• California Supreme Court to Issue Decision in Brinker
  • November 18, 2011 | Author: John H. Douglas
  • Law Firm: Foley & Lardner LLP - San Francisco Office
  • It took two years for the California Supreme Court to schedule its November 8, 2011 oral argument in the Brinker case (Brinker Restaurant Corp. v Superior Court (Hohnbaum)). Under the Court's rules, this means that a decision will be coming out within the next 90 days. With tens, if not hundreds, of millions being spent in the last decade arguing and settling cases involving the issues posed in Brinker, employers, employees, and their legal representatives are all eagerly anticipating the resolution of the case.

    Although the case presents several issues, the crux of the dispute has been whether California employers must ensure that workers take their authorized breaks or whether it is adequate to simply make breaks available and allow the employees to decide to take breaks on their own.

    The plaintiffs maintain that the employer is required to make sure that each employee takes his or her authorized breaks. This position did not seem to be carrying the day, however, with the Supreme Court. Justices Corrigan and Baxter, two of the more conservative members of the Court, seemed particularly unimpressed by the suggestion by the plaintiffs' attorney that it is appropriate to discipline and even terminate employees who do not take their authorized breaks. The questions posed by Justice Goodwin Liu, the newest and arguably most liberal member of the Court, however, betrayed perhaps even greater skepticism. Justice Liu questioned how the plaintiffs' attorney could square the argument that employers must monitor an employee's behavior during breaks with the employer's obligation to suspend control over the employee at the same time? It appears the questions asked by a majority of the Court's members signaled understanding of, if not outright agreement with, Brinker's position that an employer need only provide (not guarantee) breaks authorized by law and employer policy.

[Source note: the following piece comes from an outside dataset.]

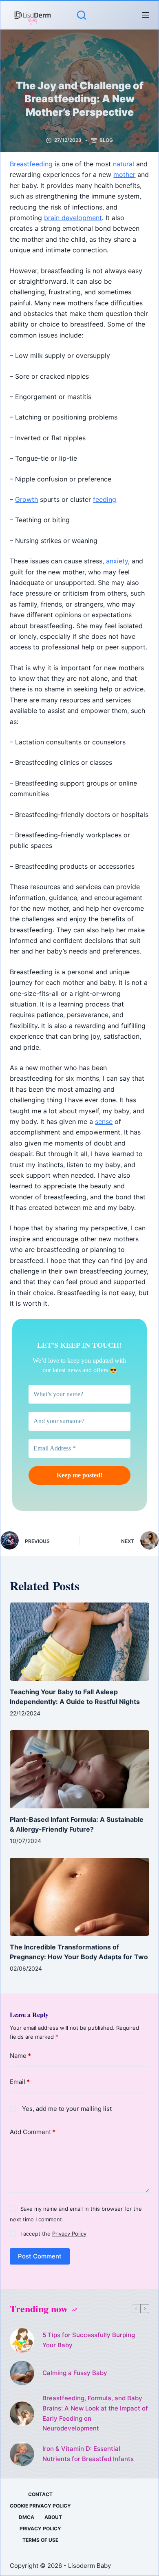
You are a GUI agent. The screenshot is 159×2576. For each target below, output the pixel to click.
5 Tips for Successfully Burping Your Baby (88, 2340)
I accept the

    The tenor of the questioning on other issues, however, suggested that Brinker may not win on all points.

    For example, on the issue as to whether meal periods are required during every five consecutive hours worked or need only be provided based on the total number of hours worked over the entire day, the Justice's lines of questioning seemed to suggest that they favored the interpretation by the plaintiffs and the California Department of Labor Standards and Enforcement of the statute and relevant Industrial Welfare Commission regulations. A decision in favor of the "rolling" or "consecutive" five-hour meal standard could significantly affect employers in the restaurant industry, such as Brinker, that often provide meal periods at or around the start of a shift. Employers in other industries that can more easily schedule meal breaks towards the middle of a shift may have an easier time complying with an adverse decision on that issue.

    In addition, the Court seemed disinclined to agree with the appellate court that the case should be denied class treatment entirely, and seemed to be poised to let at least certain aspects of the case be certified as a class action. For example, one of the employees' lawyers argued strongly that the trial court's decisions regarding class certification of a purportedly coercive Brinker policy of not allowing employees to pick up tips left during otherwise authorized rest breaks should have been upheld by the court of appeal. Though not necessarily a winner, this argument at least seemed to command the attention of the Supreme Court Justices.

    It has taken the Court more than two years to decide this case, and millions of dollars are riding on the outcome. The most likely outcome? It appears that the Supreme Court, like Solomon, is poised to end up "splitting the baby" and rendering a complex decision that will leave no one completely happy, but also no one completely bereft.